■ **DIRECTIONS FOR THIS TASK**:
In the material below, copy out the lines from the one containing "The image size is (800, 460)." through the one containing "point(29,208)", including both. Leave the pictures out of your copy.

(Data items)
· · · · · · ·
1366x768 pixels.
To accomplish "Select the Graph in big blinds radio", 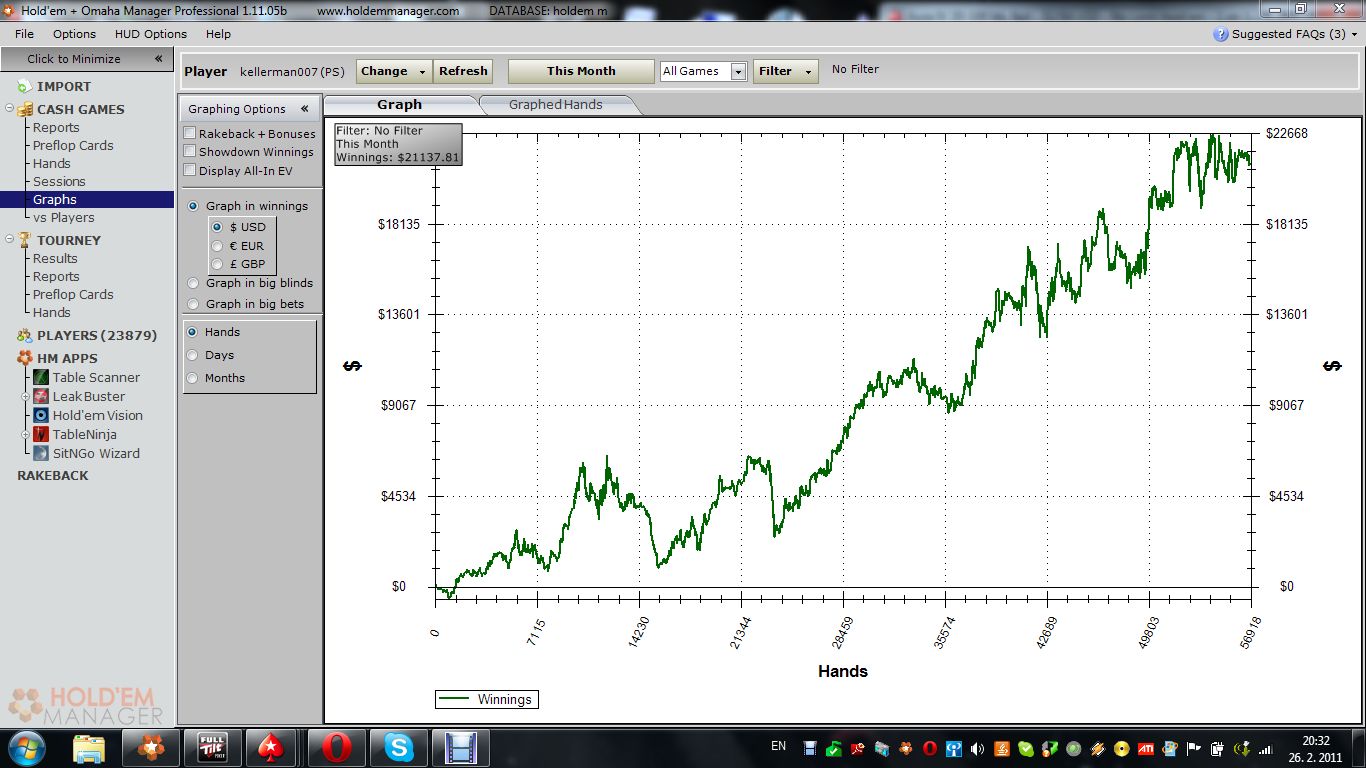I will pyautogui.click(x=193, y=283).
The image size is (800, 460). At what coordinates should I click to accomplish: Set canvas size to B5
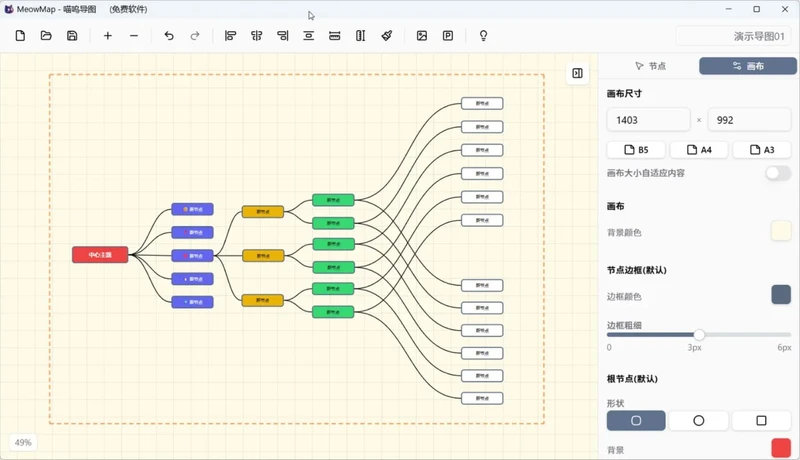tap(636, 150)
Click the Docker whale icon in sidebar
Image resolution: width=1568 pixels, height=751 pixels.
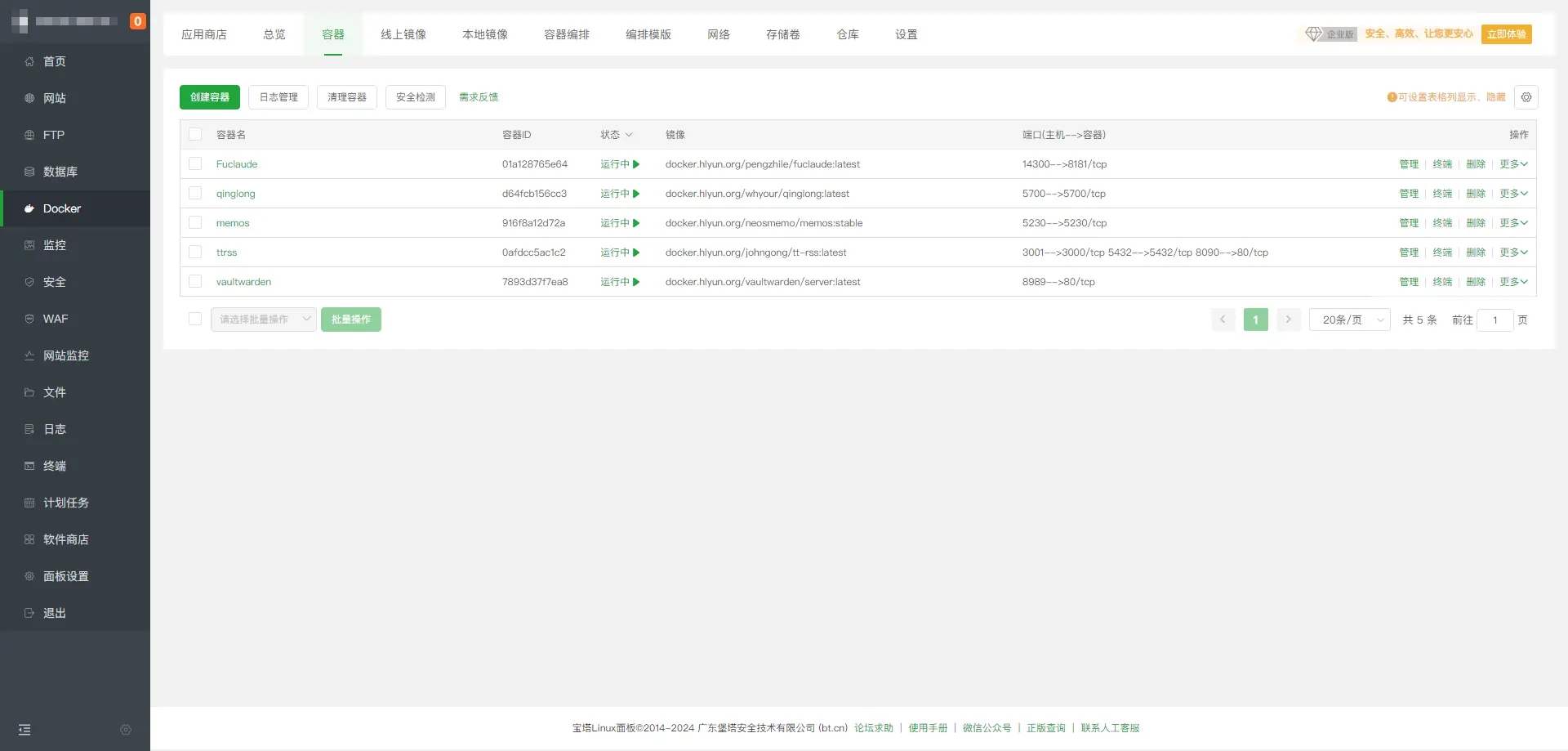point(29,208)
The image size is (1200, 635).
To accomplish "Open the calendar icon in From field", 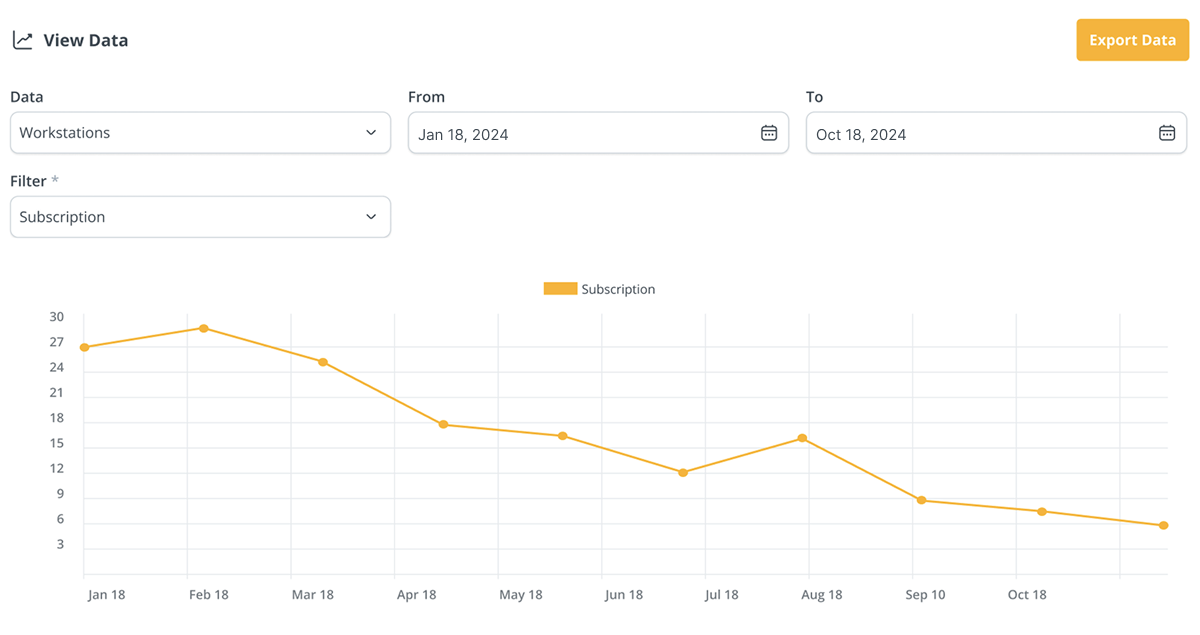I will click(x=768, y=133).
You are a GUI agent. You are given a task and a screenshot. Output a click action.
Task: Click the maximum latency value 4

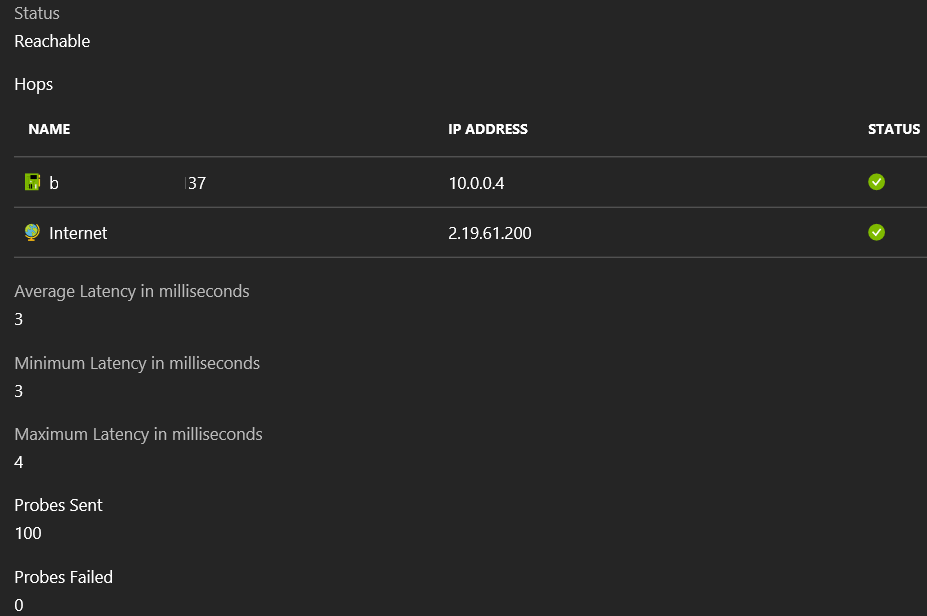click(19, 462)
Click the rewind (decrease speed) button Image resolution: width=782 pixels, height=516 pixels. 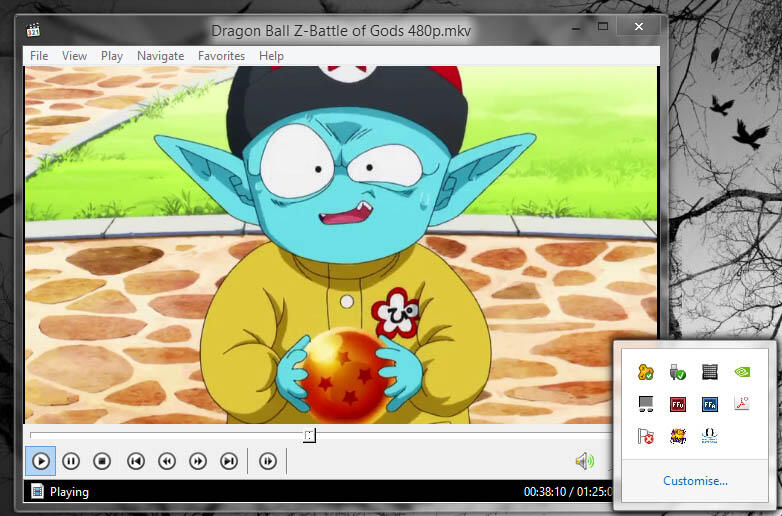click(x=167, y=461)
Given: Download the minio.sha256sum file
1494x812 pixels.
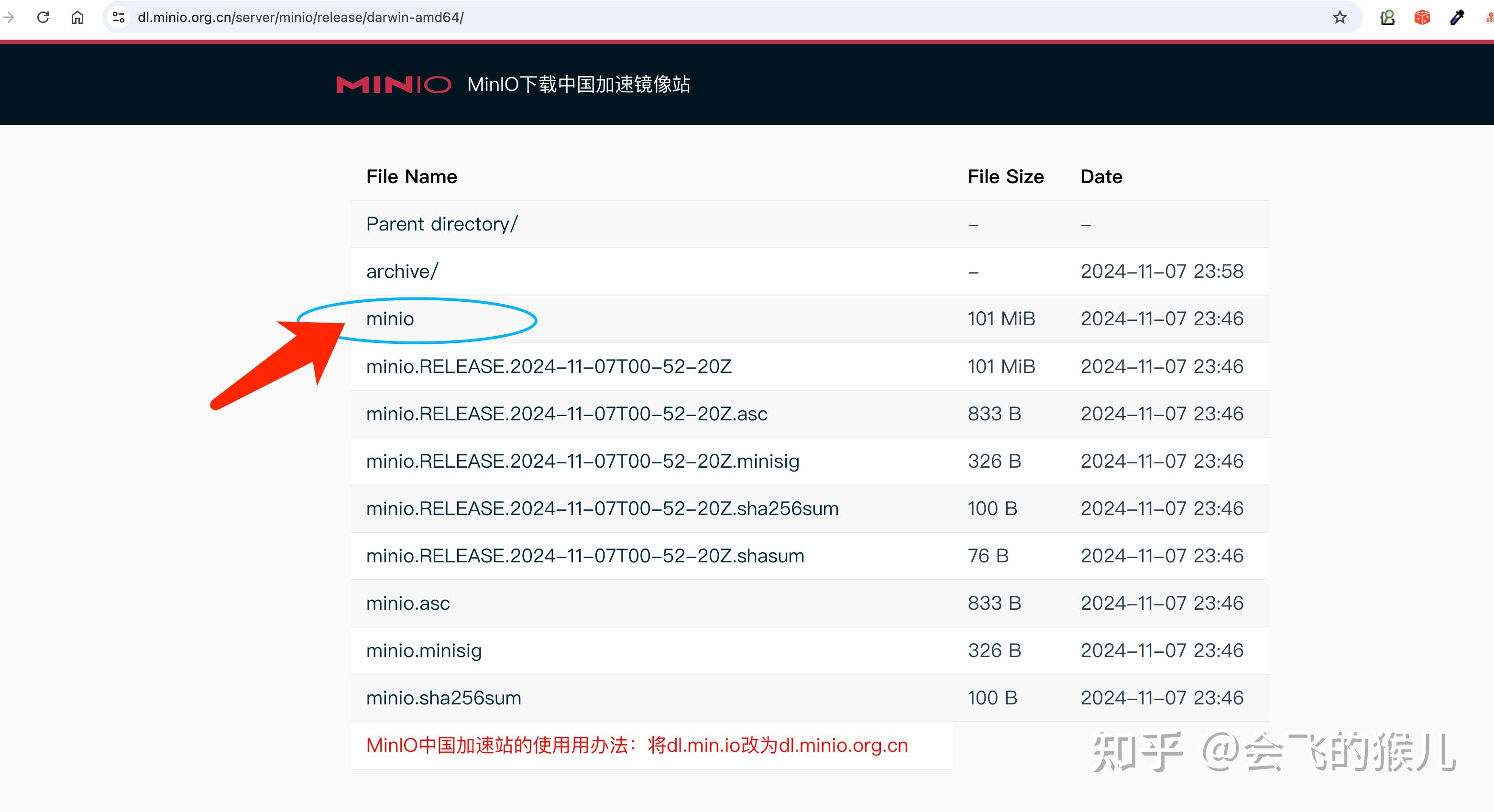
· · · · · · ·
■ **WORKED ANSWER**:
The image size is (800, 460). At what coordinates should I click to accomplish: Set canvas size to B5
tap(636, 150)
Click the Docker whale icon in sidebar
Image resolution: width=1568 pixels, height=751 pixels.
point(29,208)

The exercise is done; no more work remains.